Source extract:
Description: (from Corinne Duyvis’s website)
January 29, 2035. That’s the day the comet is scheduled to hit—the big one.
Denise and her mother and sister, Iris, have been assigned to a temporary shelter near their hometown of Amsterdam to wait out the blast, but Iris is nowhere to be found, and at the rate Denise’s addicted mother is going, they’ll never reach the shelter in time.
Then a last-minute encounter leads them to something better than a temporary shelter: a generation ship that’s scheduled to leave Earth behind and colonize new worlds after the comet hits. But each passenger must have a practical skill to contribute. Denise is autistic and fears that she’ll never be allowed to stay. Can she obtain a spot before the ship takes flight? What about her mother and sister?
When the future of the human race is at stake, whose lives matter most?
Another book I got for Christmas! I almost bought it back in November because there was an author saying awful things about autistic children and this book was recommended a lot by people who condemned what that author was saying. Since I hadn’t the money at the time, I put it on my Christmas wish-list and was super happy to find it under the tree ❤
So I first wanted to read this book because it is an #ownvoices science fiction novel with an autistic main character. The only other book I can remember reading with a main character on the autism spectrum was The Curious Incident of the Dog in the Night-Time and when I was younger it was one of my favourite book. But I don’t really know what people on the spectrum think about it.

Given information:
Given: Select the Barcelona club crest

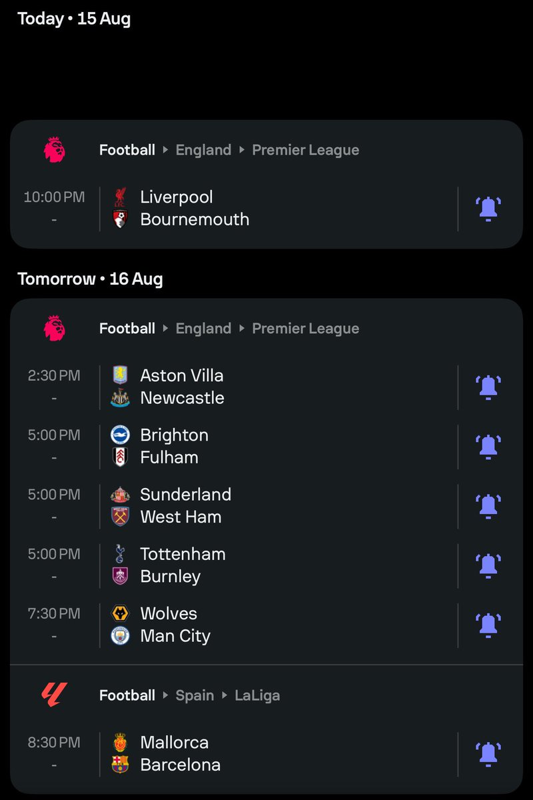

Work instructions:
1: From the book review, reproduce word for word the part that begins with the words containing "Then a last-minute" and ends with "mother and sister?".
2: In the book review, what date is the comet scheduled to hit?

Answers by task:
1:
Then a last-minute encounter leads them to something better than a temporary shelter: a generation ship that’s scheduled to leave Earth behind and colonize new worlds after the comet hits. But each passenger must have a practical skill to contribute. Denise is autistic and fears that she’ll never be allowed to stay. Can she obtain a spot before the ship takes flight? What about her mother and sister?

2: January 29, 2035